#### AUSGEWÄHLTER AUSZUG:
Der französische Sozio-Ethnologe Marc Augé hat dem Bistro ein kleines Buch gewidmet und mit leichtem Schritt einen Rundgang durch seine Lieblingsbistros und seine Erinnerungen unternommen.

Dass er Bistros als einen Ort der Riten bezeichnet, kann man verstehen, wenn man sich erinnert, dass er die Metro als mythischen Sammelplatz analysiert hat. An der Kaffeemaschine steigt der Kellner, hier "François" genannt, zum Priester auf. Der Tresen macht das Bistro zu einem "Nervenzentrum", zu einem Zentrum des "Parisianismus". Nicht seine Funktion ist entscheidend, sondern der Raum selbst, der nicht nur durch Gesichter, Blicke, Körper formiert wird, sondern sich durch diese auch in einen Stummfilm verwandelt.

#### ARBEITSAUFTRAG:
Schreib den Abschnitt aus dem Auszug über Bistros bitte noch einmal ab: Beginne bei den Worten „Dass er Bistros“ und hör nach „einen Stummfilm verwandelt.“ auf. Tausche dabei „Kellner“ gegen „Wirt“. Das anschließende Material steht für sich und hat mit dem Auszug nichts zu tun.

#### EINTRÄGE:
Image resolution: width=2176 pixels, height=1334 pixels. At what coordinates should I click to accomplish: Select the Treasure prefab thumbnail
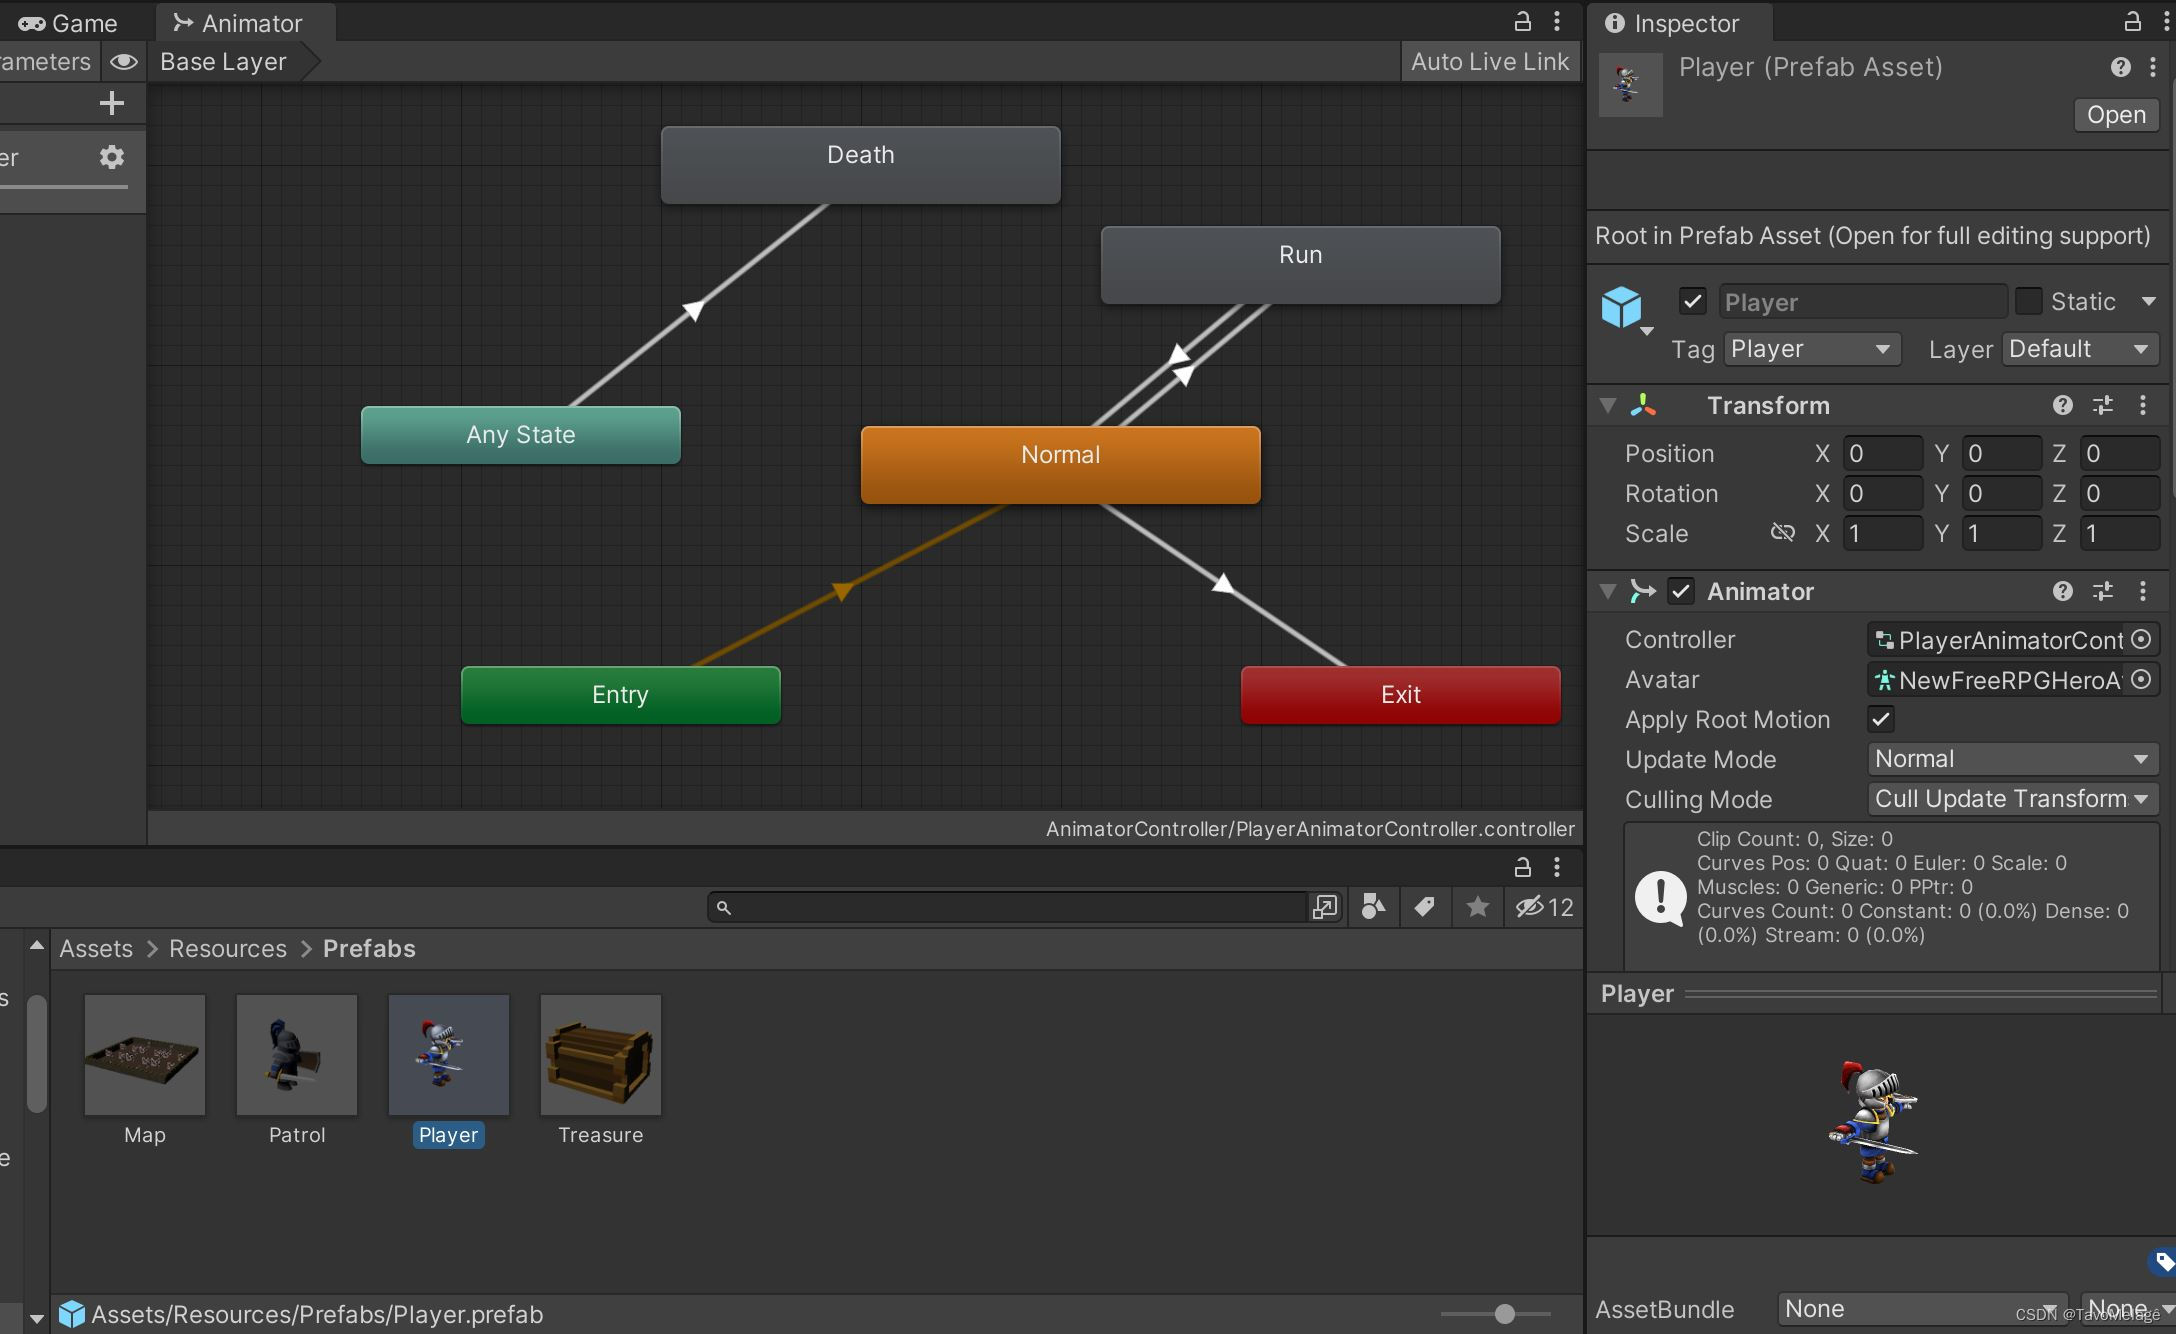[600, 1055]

--

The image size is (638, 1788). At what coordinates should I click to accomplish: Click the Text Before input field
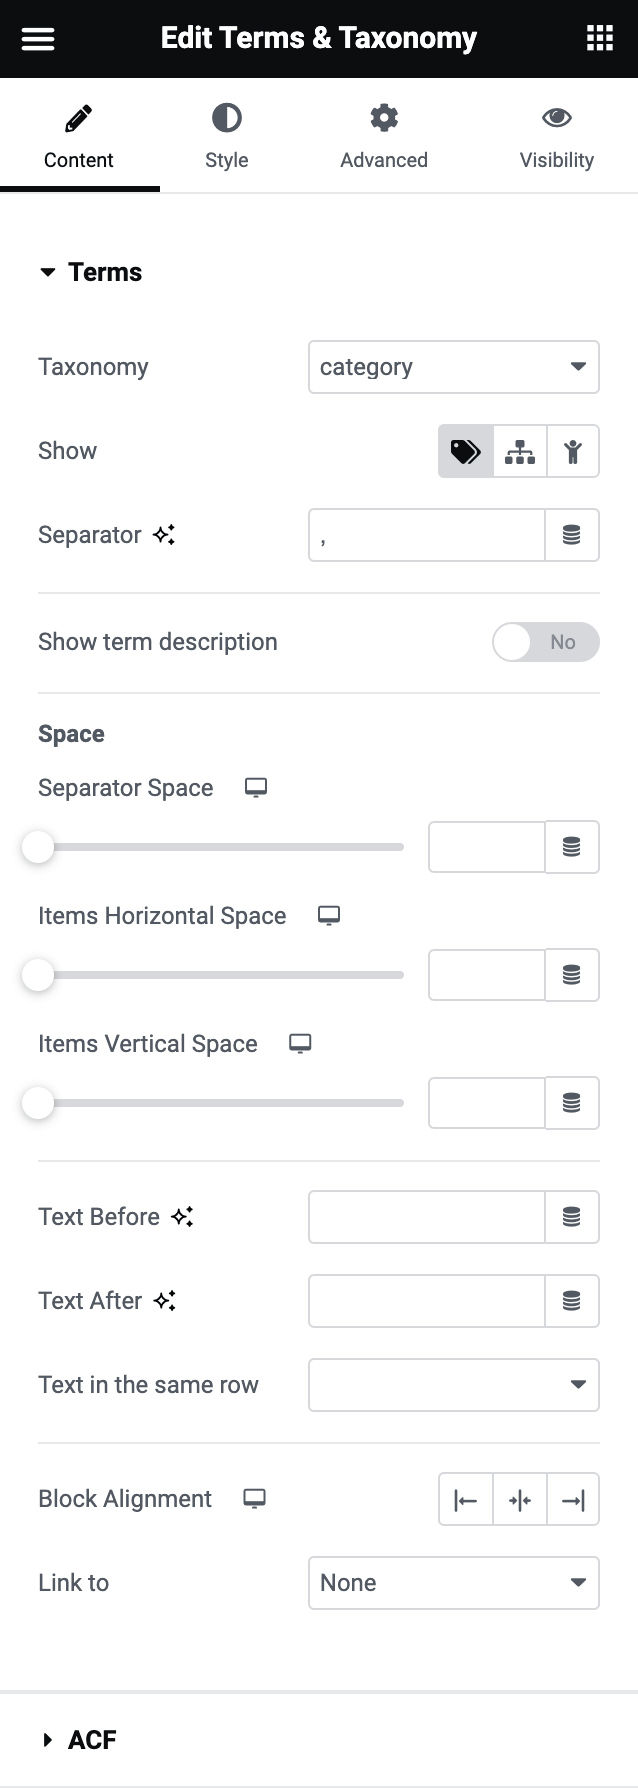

#### ERLEDIGTE AUFGABE:
Dass er Bistros als einen Ort der Riten bezeichnet, kann man verstehen, wenn man sich erinnert, dass er die Metro als mythischen Sammelplatz analysiert hat. An der Kaffeemaschine steigt der Wirt, hier "François" genannt, zum Priester auf. Der Tresen macht das Bistro zu einem "Nervenzentrum", zu einem Zentrum des "Parisianismus". Nicht seine Funktion ist entscheidend, sondern der Raum selbst, der nicht nur durch Gesichter, Blicke, Körper formiert wird, sondern sich durch diese auch in einen Stummfilm verwandelt.